- **Records shown**
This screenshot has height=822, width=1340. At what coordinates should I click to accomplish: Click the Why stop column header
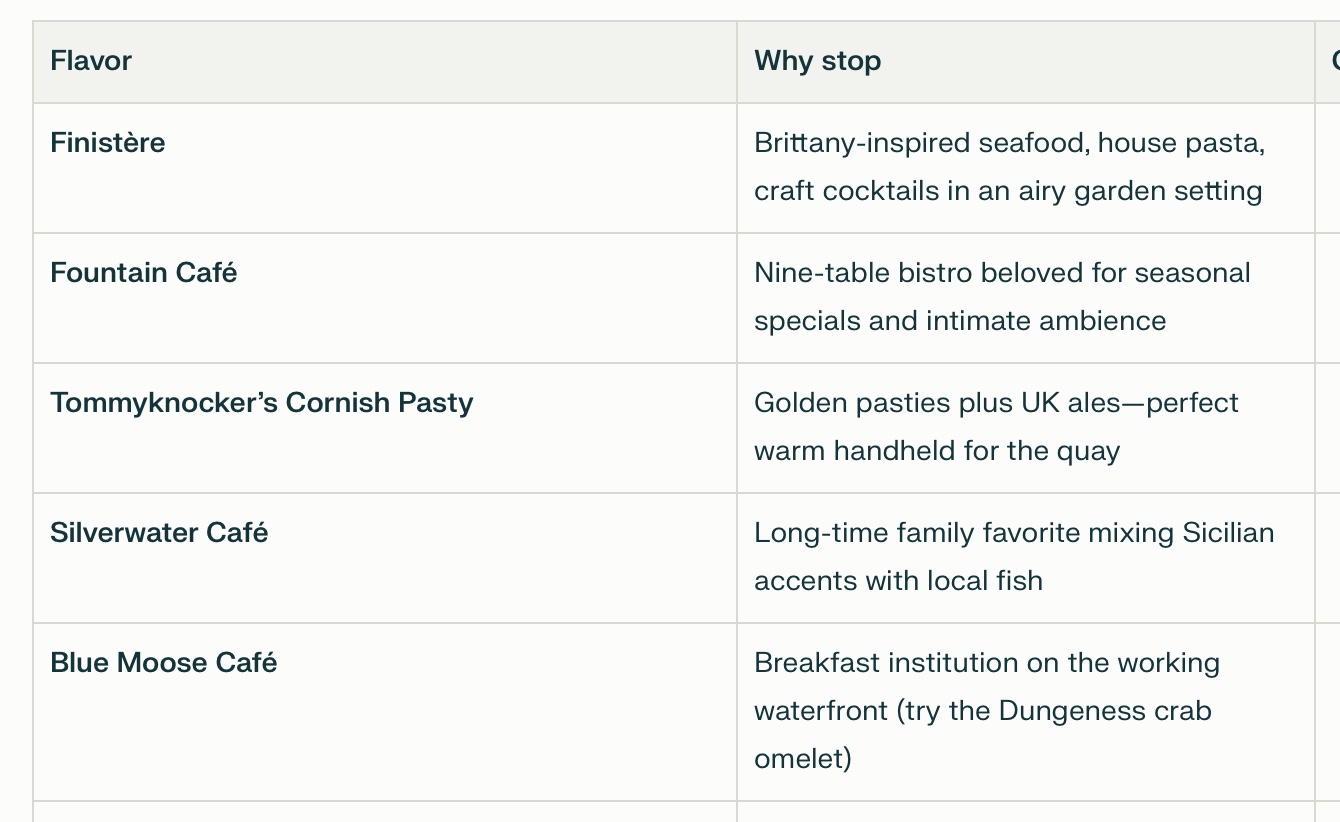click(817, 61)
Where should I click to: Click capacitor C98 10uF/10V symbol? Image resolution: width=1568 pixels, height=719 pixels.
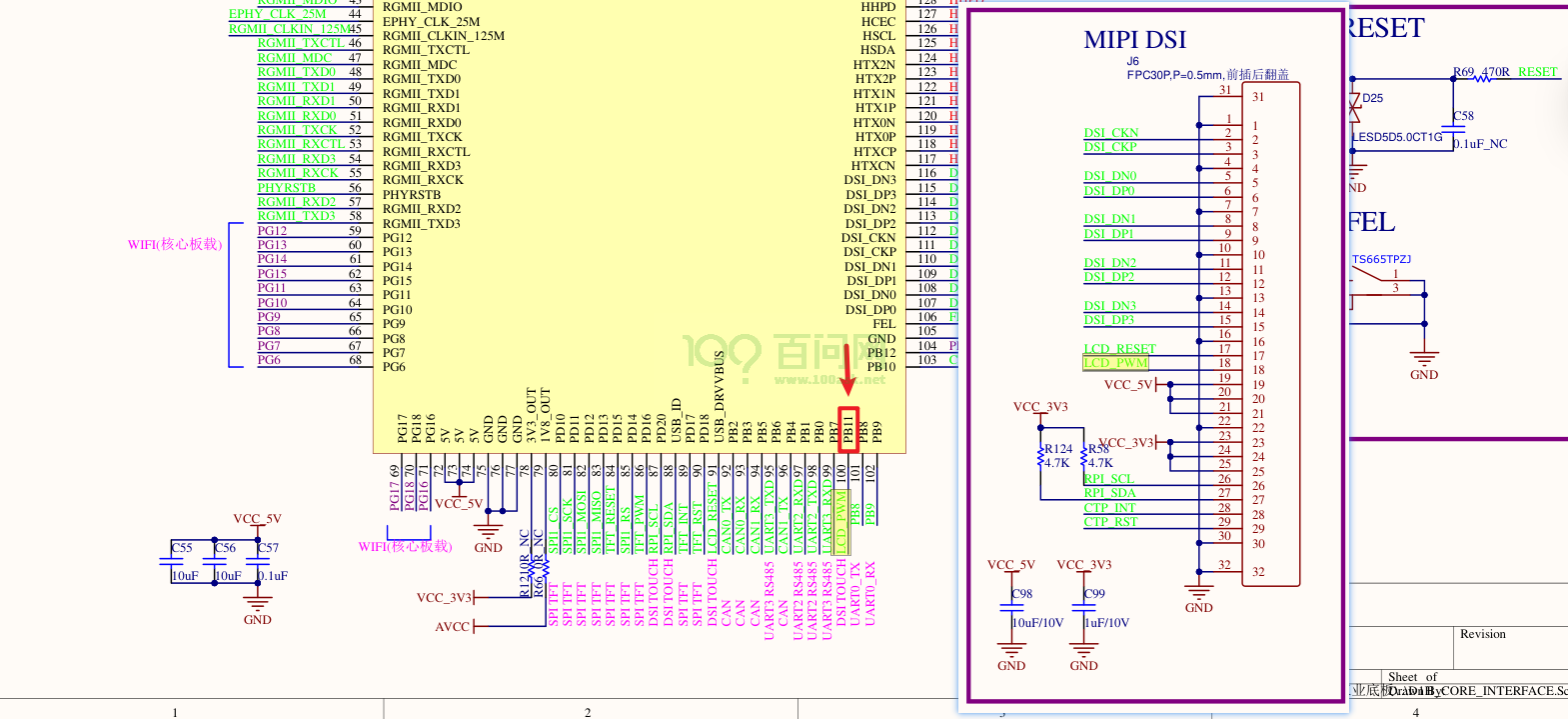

* * *

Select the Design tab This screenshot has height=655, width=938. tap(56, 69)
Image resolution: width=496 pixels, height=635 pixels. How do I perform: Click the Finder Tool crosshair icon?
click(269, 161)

* * *

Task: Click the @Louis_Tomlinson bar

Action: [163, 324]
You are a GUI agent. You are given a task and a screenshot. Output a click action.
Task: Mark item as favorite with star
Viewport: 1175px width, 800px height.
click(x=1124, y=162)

- **Work order**
The copy should hold exactly the lines above from the one with "This screenshot has height=822, width=1340." through the one with "Where should I", both ends counted, and no pictures at all.

- **Expected output**
This screenshot has height=822, width=1340. At what coordinates should I click to accomplish: Click the Why stop column header
click(817, 61)
Where should I click to: Click capacitor C98 10uF/10V symbol? Image resolution: width=1568 pixels, height=719 pixels.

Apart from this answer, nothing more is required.